Question

The sum of three numbers in Ap is $12$ and the sum of their cubes is $288$. Find the numbers.$3a^3+6a{d}^2=288$

Answer 1

Step 1. Take three consecutive terms of an A.P.

Given that there are three numbers which are in A.P. and the sum of the numbers is $12$.

The sum of the cube of the numbers is $288$.

Three consecutive terms in an A.P. are $a-d,a,a+d$.

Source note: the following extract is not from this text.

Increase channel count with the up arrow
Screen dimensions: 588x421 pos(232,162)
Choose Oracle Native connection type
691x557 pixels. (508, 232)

Let the three numbers be $a-d,a,a+d$.

Step 2. Find the sum of the numbers

The sum of the numbers are $a-d+a+a+d$

$=3a$

According to the question

$$\begin{gathered} 3a=12 \\ \Rightarrow a=4 \end{gathered}$$

Step 3. Find the sum of the cube of the numbers

The sum of the cube of the numbers is $={\left(a-d\right)}^3+a^3+{\left(a+d\right)}^3$

$$\begin{gathered} =a^3-3a^{2}d+3a{d}^2-d^3+a^3+a^3+3a^{2}d+3a{d}^2+d^3 \\ =3a^3+6a{d}^2 \end{gathered}$$

According to the question,

$3a^3+6a{d}^2=288$

Putting the value of $a$

$3·4^3+6·4·d^2=288$

$$\begin{gathered} \Rightarrow 192+24d^2=288 \\ \Rightarrow 24d^2=288-192 \\ \Rightarrow 24d^2=96 \\ \Rightarrow d^2=4 \\ \Rightarrow d=\pm 2 \end{gathered}$$

Step 4. Finding the three numbers

For $a=4$ and $d=2$, the three numbers of the A.P. are

$$\begin{gathered} a-d=4-2 \\ =2 \end{gathered}$$

$a=4$

$$\begin{gathered} a+d=4+2 \\ =6 \end{gathered}$$

For $a=4$ and $d=-2$, the three numbers of the A.P. are

$$\begin{gathered} a-d=4+2 \\ =6 \end{gathered}$$

$a=4$

$$\begin{gathered} a+d=4-2 \\ =2 \end{gathered}$$

Hence, the three numbers are $2,4,6$.